Le NFC (Near Field Communication), technologie dérivée du RFID permet l’échange de données entre deux puces de façon intuitive et sécurisée, en utilisant la gamme de fréquence 13,54 MHz sur une distance limitée. Cette technologie est principalement utilisée dans le transport avec, par exemple, le pass Navigo de la RATP.
Concrètement, le NFC mobile représente l’utilisation de la technologie au travers d’un smartphone, via la présence d’un composant supplémentaire au coeur du terminal. Si le Japon utilise depuis 2004 des services de paiement via le NFC mobile, la France demeure dans une phase d’expérimentations, avec plus d’une soixantaine de tests pilotes menés dans les domaines du paiement, du transport ou encore de l’information. Les retours sont positifs, 90 % des clients se montrant très satisfaits des usages d’après le Forum Services Mobiles Sans Contact.
Utilisable dans différents domaines, le NFC mobile présente des avantages incontestables. Le consommateur voit son expérience utilisateur simplifiée, entrainant un gain de temps significatif dans différents types de transactions. Grâce à son mobile, l’utilisateur pourra en une fraction de seconde payer ses achats, valider son titre de transport ou encore s’identifier au bureau.
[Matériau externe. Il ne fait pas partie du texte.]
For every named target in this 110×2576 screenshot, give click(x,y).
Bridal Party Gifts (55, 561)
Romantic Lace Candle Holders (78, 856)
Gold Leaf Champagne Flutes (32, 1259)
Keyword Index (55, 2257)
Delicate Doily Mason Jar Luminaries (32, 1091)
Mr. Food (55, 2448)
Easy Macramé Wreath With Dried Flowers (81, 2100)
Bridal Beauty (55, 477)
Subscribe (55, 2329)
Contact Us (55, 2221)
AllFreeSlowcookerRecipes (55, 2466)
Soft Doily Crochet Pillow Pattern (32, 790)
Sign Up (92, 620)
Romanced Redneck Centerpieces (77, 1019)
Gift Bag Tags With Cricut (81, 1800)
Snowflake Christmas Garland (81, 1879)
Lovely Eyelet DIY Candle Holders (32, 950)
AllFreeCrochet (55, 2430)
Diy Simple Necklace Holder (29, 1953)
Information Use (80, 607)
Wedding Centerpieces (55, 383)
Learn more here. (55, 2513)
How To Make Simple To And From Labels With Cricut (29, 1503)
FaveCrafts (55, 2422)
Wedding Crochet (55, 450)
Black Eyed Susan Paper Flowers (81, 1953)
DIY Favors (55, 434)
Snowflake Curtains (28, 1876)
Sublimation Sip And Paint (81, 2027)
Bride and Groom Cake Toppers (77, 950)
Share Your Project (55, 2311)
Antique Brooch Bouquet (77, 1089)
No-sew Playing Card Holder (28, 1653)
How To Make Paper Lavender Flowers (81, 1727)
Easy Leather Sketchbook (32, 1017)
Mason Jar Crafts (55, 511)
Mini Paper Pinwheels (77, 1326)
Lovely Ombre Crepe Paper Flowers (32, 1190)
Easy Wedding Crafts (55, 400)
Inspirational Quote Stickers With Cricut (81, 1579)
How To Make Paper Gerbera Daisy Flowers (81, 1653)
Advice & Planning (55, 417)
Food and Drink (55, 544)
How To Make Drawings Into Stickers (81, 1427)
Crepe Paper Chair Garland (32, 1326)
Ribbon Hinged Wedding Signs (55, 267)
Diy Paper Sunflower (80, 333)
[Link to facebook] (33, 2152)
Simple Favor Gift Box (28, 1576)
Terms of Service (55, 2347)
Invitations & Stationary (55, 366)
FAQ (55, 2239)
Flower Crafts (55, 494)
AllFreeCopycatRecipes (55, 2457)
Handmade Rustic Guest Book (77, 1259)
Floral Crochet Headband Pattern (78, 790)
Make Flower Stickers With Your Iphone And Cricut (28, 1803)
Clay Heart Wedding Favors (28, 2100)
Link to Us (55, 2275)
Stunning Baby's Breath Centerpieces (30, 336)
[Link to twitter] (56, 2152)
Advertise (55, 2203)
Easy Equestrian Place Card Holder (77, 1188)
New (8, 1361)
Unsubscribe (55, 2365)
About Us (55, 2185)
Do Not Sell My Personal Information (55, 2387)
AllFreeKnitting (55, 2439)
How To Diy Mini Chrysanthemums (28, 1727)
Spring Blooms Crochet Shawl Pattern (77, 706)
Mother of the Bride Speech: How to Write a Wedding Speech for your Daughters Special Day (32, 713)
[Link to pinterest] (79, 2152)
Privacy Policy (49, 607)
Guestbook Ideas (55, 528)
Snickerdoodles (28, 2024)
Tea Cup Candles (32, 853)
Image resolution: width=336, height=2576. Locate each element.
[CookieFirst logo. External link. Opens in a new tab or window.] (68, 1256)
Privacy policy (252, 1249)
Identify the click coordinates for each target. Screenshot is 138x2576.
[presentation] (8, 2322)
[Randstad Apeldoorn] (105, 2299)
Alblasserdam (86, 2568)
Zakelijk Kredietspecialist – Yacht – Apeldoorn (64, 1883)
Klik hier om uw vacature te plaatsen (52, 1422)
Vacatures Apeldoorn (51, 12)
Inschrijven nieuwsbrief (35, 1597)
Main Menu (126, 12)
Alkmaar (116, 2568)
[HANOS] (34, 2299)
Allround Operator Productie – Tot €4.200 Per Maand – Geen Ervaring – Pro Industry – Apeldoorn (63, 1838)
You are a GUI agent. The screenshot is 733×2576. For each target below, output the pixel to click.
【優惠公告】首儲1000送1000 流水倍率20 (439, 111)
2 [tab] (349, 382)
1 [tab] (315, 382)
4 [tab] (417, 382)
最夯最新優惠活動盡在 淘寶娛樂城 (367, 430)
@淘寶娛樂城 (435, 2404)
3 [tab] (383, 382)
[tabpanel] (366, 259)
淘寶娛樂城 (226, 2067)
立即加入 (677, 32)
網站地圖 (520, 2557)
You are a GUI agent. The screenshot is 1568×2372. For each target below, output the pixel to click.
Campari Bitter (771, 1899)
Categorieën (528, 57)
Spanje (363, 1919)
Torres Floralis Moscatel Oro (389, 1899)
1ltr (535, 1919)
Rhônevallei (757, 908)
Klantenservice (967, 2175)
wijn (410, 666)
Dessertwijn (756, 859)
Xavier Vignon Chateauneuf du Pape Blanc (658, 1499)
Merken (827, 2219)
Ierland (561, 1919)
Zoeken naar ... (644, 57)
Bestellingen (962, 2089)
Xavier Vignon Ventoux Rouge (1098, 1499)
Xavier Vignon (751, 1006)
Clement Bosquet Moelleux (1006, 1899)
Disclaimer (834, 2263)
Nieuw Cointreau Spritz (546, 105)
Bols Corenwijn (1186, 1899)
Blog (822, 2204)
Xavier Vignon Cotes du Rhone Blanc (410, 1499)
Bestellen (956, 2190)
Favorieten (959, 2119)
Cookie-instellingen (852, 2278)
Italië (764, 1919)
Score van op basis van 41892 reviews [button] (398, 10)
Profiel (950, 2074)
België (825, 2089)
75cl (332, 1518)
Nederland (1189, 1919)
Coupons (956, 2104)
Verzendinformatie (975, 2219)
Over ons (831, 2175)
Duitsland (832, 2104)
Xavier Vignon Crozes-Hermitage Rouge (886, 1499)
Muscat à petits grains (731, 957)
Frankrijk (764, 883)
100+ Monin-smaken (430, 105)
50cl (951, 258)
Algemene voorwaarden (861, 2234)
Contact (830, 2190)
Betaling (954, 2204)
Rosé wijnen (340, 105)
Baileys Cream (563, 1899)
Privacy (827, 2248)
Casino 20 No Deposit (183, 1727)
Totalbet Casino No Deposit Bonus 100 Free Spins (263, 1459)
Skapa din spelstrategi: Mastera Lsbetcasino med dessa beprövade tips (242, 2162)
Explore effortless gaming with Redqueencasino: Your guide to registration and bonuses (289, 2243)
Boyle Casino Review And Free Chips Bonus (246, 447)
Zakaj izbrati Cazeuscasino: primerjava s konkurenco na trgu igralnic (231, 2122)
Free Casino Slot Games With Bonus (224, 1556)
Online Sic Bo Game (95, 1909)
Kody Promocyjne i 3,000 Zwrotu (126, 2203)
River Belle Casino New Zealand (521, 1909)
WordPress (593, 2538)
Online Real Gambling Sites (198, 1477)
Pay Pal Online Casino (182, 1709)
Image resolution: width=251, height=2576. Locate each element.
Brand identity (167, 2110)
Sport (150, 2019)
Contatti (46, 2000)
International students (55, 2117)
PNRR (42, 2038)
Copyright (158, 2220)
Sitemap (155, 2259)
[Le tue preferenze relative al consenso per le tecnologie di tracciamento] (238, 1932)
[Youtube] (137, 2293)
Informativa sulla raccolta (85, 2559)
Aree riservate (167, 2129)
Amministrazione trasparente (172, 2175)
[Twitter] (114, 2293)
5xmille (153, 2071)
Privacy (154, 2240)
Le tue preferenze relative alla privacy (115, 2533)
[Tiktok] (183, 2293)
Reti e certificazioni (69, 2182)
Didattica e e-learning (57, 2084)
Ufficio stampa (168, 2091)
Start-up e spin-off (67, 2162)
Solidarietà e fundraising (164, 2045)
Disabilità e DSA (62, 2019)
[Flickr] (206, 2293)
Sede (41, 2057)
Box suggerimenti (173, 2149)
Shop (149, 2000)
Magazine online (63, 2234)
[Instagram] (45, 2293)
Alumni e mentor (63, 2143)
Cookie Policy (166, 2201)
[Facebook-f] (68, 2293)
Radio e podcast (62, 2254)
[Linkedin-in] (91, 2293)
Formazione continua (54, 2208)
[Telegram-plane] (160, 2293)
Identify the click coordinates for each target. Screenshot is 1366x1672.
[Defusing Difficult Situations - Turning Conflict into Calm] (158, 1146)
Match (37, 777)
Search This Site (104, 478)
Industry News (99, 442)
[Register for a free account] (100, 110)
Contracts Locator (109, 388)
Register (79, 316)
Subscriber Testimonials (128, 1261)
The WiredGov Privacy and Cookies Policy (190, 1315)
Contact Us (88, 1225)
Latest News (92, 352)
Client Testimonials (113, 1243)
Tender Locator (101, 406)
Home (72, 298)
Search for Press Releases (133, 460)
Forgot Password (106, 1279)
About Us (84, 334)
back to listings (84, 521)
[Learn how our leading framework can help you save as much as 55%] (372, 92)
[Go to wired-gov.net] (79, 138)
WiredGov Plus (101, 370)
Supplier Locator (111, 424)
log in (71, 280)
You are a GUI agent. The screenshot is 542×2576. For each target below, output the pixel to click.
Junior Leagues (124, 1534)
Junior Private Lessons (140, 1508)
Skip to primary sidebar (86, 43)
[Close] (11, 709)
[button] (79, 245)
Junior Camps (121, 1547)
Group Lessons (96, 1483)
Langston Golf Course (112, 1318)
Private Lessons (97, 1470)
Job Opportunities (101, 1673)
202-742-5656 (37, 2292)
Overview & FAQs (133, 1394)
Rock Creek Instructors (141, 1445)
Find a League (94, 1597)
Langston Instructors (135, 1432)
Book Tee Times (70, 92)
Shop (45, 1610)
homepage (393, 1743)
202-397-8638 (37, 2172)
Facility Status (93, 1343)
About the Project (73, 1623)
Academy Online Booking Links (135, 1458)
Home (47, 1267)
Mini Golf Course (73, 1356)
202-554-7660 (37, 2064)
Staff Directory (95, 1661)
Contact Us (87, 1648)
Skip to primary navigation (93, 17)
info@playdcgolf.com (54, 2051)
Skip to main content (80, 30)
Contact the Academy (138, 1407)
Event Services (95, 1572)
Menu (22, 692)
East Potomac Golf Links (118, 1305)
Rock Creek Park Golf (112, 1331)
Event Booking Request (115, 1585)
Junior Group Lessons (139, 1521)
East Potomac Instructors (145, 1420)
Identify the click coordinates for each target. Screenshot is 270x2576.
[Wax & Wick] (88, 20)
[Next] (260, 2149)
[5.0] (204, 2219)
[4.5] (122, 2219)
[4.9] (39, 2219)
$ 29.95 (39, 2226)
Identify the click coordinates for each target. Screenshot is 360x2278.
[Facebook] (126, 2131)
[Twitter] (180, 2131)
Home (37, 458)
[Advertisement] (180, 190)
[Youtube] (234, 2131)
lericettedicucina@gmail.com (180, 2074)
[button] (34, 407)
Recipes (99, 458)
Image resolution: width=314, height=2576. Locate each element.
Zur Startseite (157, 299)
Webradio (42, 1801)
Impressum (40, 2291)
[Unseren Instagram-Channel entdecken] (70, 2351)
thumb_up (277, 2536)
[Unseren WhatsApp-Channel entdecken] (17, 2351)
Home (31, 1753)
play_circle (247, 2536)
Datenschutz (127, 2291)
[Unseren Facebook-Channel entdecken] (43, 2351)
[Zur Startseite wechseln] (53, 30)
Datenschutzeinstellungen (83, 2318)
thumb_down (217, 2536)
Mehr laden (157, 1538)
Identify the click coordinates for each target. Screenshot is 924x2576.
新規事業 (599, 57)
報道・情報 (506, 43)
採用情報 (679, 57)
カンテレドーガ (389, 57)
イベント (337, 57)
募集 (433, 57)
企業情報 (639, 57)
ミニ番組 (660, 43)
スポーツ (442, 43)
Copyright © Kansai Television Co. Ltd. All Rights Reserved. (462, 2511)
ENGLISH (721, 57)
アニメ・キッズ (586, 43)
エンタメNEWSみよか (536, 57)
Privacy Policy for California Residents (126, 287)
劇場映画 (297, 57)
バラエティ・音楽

En sus, l’utilisateur pourra bénéficier de services informatifs, en badgeant par exemple sur la borne d’un transporteur pour avoir des informations en temps réel sur l’état du trafic, ou encore des services de partage avec des fonctionnalités d’appairage (musique, applications,…). Des avantages se présentent aussi pour les fournisseurs. La réduction de coûts issue de la dématérialisation de supports (tickets, coupons,…) est prometteuse. De plus, les fournisseurs peuvent accroitre leurs interactions/‘touchpoints’ avec les clients en offrant plus d'informations sur les produits via des affiches équipées de tags. Enfin, c’est l’occasion rêvée pour cumuler des données sur les usages et comportements des clients, données qui pourront être utilisées afin d’améliorer les services existants ou, le cas échéant, monétisées vis-à-vis des tiers.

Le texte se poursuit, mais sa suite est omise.